3.4.5 As far as possible, it should also be ensured that such attachment does not hamper normal business activities of the taxable person. This would mean that raw materials and inputs required for production or finished goods should not normally be attached by the Department.

3.4.6 In cases where the movable property, including bank account, belonging to taxable person has been attached, such movable property may be released if taxable person offers, in lieu of movable property, any other immovable property which is sufficient to protect the interest of revenue. Such immovable property should be of value not less than the tax amount in dispute. It should also be free from any subsisting charge, liens, mortgages or encumbrances, property tax fully paid up to date and not involved in any legal dispute. The taxable person must produce the original title deeds and other necessary information relating to the property, for the satisfaction of the concerned officer.

3.5 Attachment Period

3.5.1 Every provisional attachment shall cease to have effect after the expiry of a period of one year from the date of the provisional attachment order.

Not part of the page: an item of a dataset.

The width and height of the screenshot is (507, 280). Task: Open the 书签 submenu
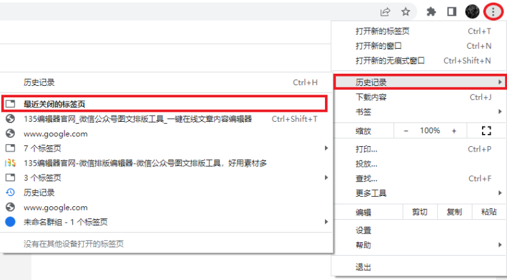point(419,112)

3.5.2 Besides, the provisional attachment order shall also cease to have effect if an order in FORM GST DRC-23 for release of such property is made by the Commissioner.

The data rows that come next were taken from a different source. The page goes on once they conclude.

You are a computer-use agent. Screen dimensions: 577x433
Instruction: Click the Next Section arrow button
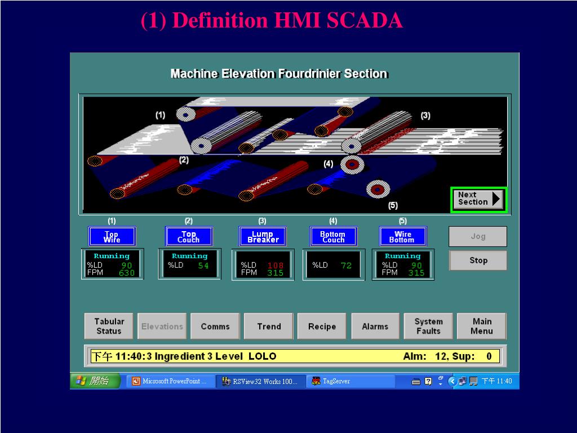point(479,200)
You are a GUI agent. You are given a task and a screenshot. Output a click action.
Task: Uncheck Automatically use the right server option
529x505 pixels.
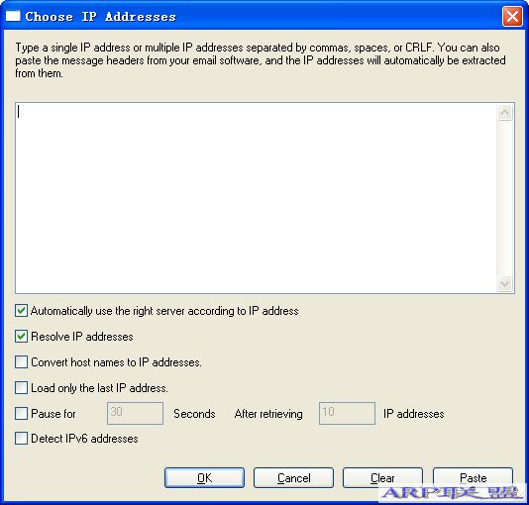21,311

3.6 Investigation and Adjudication

As the provisional attachment of property is resorted to protect the interests of the revenue and may also affect the working capital of the taxable person, it may be endeavored that in all such cases, the investigation and adjudication are completed at the earliest, well within the period of attachment, so that the due liability of tax as well as interest, penalty etc. arising upon adjudication can be recovered from the said taxable person and the purpose of attachment is achieved.

3.7 Share in property

Where the property to be provisionally attached consists of the share or interest of the concerned taxable person in properly belonging to him and another as co-owners, the provisional attachment shall be made by order to the concerned person prohibiting him from transferring the share or interest or charging it in any way.

3.8 Property exempt from attachment

All such property as is by the Code of Civil Procedure, 1908 (5 of 1908), exempted from attachment and sale for execution of a Decree of a Civil Court shall be exempt from provisional attachment

4. It may be noted that an amendment to section 83 has been proposed in Finance Bill 2021. However, such proposed amendment shall come into effect only from a date to be notified in future. The present guidelines, which are based on the existing provisions of section 83 of the Act, shall stand modified according to the amended provisions of section 83, once the said amendment comes into eff

5. Difficulty, if any, in the implementation of the above guidelines may please be brought to the notice of the Board.